PT Gudang Garam Tbk (GGRM) membagikan dividen tahun buku 2020 senilai Rp 5 triliun atau Rp 2.600 per saham kepada pemegang saham. Hal ini dilakukan setelah tahun lalu perusahaan absen membagi dividen.
Berdasarkan persentase, Gudang Garam membagi dividen sebanyak 65,8% dari total laba bersih 2020 yang senilai Rp 7,59 triliun. Padahal, laba tersebut tercatat menurun dibanding periode 2019 yang mencapai Rp 10,8 triliun.
Pembagian dividen ini diputuskan dalam Rapat Umum Pemegang Saham Tahunan yang berlangsung pada 8 Juli 2021, dan diumumkan dalam keterbukaan informasi di laman Bursa Efek Indonesia (BEI), Senin (12/7).
Berdasarkan data RTI Infokom per Juni 2021, PT Suryaduta Investama merupakan pengendali Gudang Garam dengan memegang 69,29% saham. Lalu, PT Suryamitra Kusuma memiliki saham GGRM sebanyak 6,26%. Masyarakat sebagai pemegang saham publik memegang 24,45% saham.

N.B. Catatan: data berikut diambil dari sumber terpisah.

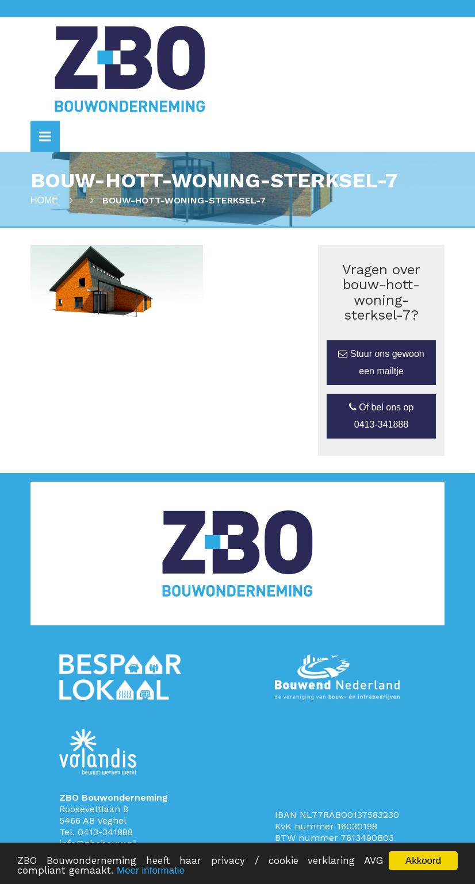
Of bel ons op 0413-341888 (381, 415)
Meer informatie (151, 871)
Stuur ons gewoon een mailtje (381, 362)
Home (44, 200)
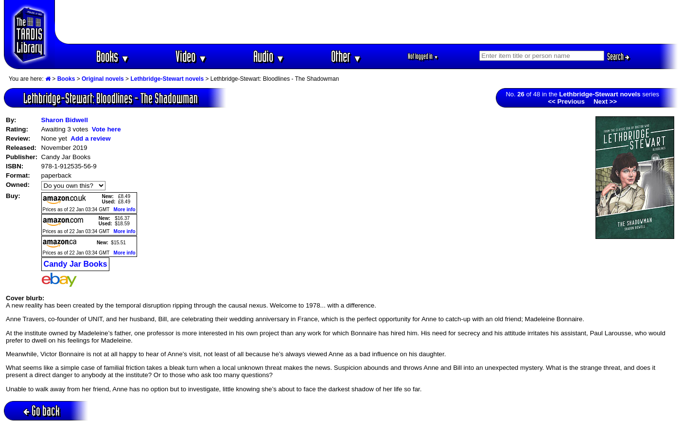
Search (618, 56)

Menurut jadwal pembagian dividennya, akhir periode perdagangan saham dengan hak dividen untuk pasar reguler dan negosiasi pada 16 Juli 2021, sementara di pasar tunai pada 21 Juli 2021.

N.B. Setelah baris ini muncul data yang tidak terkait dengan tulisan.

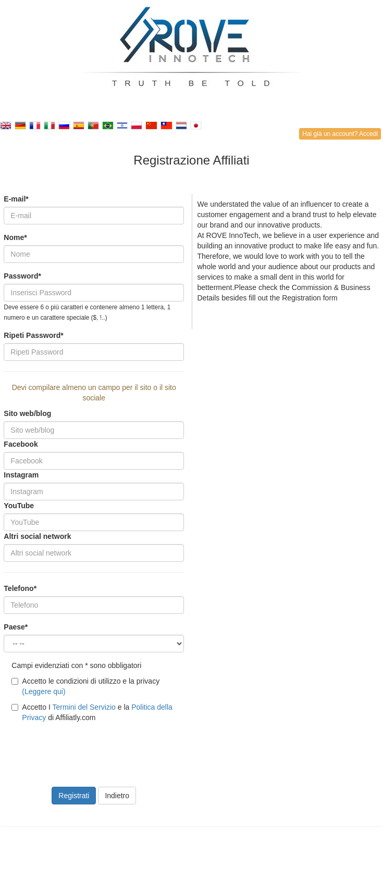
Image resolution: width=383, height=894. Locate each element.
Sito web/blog (27, 413)
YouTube (19, 505)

"Tanggal daftar pemegang saham yang berhak atas dividen Gudang Garam dilaksanakan pada 21 Juli 2021, sehingga tanggal pembayaran dividen kepada pemegang saham bisa dilaksanakan pada 29 Juli 2021," demikian tertulis dalam pengumuman perusahaan, Senin (12/7).

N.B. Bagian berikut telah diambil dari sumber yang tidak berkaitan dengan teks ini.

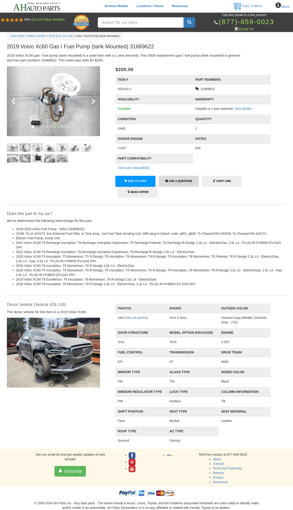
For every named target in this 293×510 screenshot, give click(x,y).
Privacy (218, 477)
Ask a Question (178, 181)
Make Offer (138, 192)
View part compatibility (133, 168)
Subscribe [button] (70, 471)
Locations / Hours (149, 6)
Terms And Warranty (227, 468)
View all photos (135, 318)
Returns (218, 473)
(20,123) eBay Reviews (48, 19)
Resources (180, 6)
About (285, 6)
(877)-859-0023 (246, 21)
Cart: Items (247, 6)
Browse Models (116, 6)
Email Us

Keputusan membagikan dividen tersebut tampaknya membuat harga saham Gudang Garam bergerak menguat. Sejak berakhirnya RUPST, harga saham Gudang Garam naik 3,82% secara akumulasi menjadi Rp 42.125 per saham pada perdagangan sesi pertama Selasa (13/7) hari ini.
Meski begitu, Analis Bahana Sekuritas Muhammad Wafi mengatakan, kinerja perusahaan rokok besar, termasuk Gudang Garam, agak berat karena masih harus menaikkan harga jual rata-rata di tengah cukai yang naik.
"Overall agak berat karena masih dihantui kenaikan cukai. Karena cukai pasti naik hanya perkara waktu saja (naiknya) sekarang atau nanti," kata Wafi kepada Katadata.co.id.
Dari sisi konsumsi rokok masyarakat dinilai tidak banyak turun meski kondisi pandemi Covid-19 yang membuat pendapatan masyarakat turun. Namun, Wafi menilai, masyarakat menurunkan daya belinya dari yang sebelumnya rokok golongan 1, menjadi rokok golongan di bawahnya.
"Dari konsumsi tidak banyak turun karena rokok di sini termasuk kebutuhan primer. Yang ada, bakal banyak yang downtrading ke tier 2 atau 3, bahkan ke rokok ilegal," katanya.
Meski begitu, Wafi menilai valuasi harga saham Gudang Garam terbilang sudah berada di bawah harga karena harganya sempat mengalami penurunan. Ia menilai, untuk investasi jangka panjang, investor masih bisa untuk menahan (hold) saham rokok asal Kediri, Jawa Timur tersebut.
"Jd untuk long term masih bisa hold karena ada dividen juga lumayan. Tapi karena industrinya masih berat, jadi jangan tambah dulu bobot portfolionya," katanya.